Der Zeitpunkt scheint leider recht passend, erzählt der Zweiteiler „Sturm kommt auf“ doch davon, wie in wirtschaftlich schwierigen Zeiten das Gift des Faschismus in eine (Dorf-)Gemeinschaft einsickert.
Das ZDF strahlt die zwei 90-Minüter am 10. November zwischen 20.15 und 21.45 Uhr sowie 22.00 und 23.30 Uhr aus.
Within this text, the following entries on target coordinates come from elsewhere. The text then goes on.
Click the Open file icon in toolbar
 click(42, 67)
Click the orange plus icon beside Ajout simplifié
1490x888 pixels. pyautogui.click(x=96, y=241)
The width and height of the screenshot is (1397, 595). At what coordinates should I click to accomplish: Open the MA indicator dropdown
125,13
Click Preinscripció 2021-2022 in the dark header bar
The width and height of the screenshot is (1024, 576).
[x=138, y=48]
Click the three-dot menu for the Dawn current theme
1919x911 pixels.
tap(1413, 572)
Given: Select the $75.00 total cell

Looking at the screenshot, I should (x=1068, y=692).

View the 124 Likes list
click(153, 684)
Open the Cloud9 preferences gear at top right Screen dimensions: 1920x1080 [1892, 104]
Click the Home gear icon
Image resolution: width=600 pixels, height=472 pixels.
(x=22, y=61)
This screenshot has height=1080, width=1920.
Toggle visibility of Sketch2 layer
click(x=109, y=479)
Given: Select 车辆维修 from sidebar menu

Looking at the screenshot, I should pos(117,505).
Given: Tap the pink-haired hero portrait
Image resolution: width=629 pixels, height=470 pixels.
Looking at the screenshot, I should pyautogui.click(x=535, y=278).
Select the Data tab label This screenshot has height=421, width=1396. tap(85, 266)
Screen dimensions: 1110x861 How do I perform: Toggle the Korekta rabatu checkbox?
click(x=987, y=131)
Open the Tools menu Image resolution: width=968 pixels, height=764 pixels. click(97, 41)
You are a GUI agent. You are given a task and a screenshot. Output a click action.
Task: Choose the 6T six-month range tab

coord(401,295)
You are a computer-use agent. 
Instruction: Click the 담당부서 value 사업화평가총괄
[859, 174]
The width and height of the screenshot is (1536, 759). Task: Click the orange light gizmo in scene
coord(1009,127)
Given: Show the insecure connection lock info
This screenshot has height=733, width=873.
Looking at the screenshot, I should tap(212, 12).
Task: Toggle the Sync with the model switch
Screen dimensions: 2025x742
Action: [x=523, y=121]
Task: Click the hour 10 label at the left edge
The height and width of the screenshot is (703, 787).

Das, was der Schuster ablehnt, nennt er mit einem wohl selbst erfundenen Wort A-bopa: Damit meint man alles, was einem rechtschaffenen Menschen das Leben verbittern kann... Mit einem Wort, die ganzen Widerwärtigkeiten vom Staat, von den Ämtern, vom Gericht und der Polizei- das ist A-bopa... Auf so was muss man sich nicht einlassen, so erklärt er es im Roman der sonntäglichen Dorfrunde. Und klingt dabei fast ein wenig wie ein heutiger Staatsverweigerer, Reichsbürger oder ähnlich Verirrter. Doch im Unterschied zu diesen hat der Schuster bereits mit tödlicher Konsequenz am Leib seiner eigenen Familie erlebt, wie Vertreter einer- wohlgemerkt autoritären und undemokratischen- Staatlichkeit sowie eine entsprechend sozialisierte Gesellschaft mit Minderheiten umgehen.
Allzu lange kann der Kraus, hervorragend gespielt vom österreichischen Kabarettisten und Schauspieler Josef Hader, das mit dem Sich-Raushalten ohnehin nicht durchhalten: Die Unruhe der Zeitläufte zwischen Erstem Weltkrieg und der Machtergreifung der Nationalsozialisten ist letztlich einfach stärker. Ebenso wie das Gift der politischen Debatten, die jegliches Maß verloren haben: Es verschont kaum eine zwischenmenschliche Beziehung und fällt bei durch existenzielle Not, finanzielle Sorgen, Kriegstraumata, Propaganda oder Service auch einfach Gier verhärteten Menschen auf empfänglichen Boden. Sturm kommt auf erzählt davon, wie eine keineswegs konfliktfreie, aber funktionierende Dorfgemeinschaft zerfällt.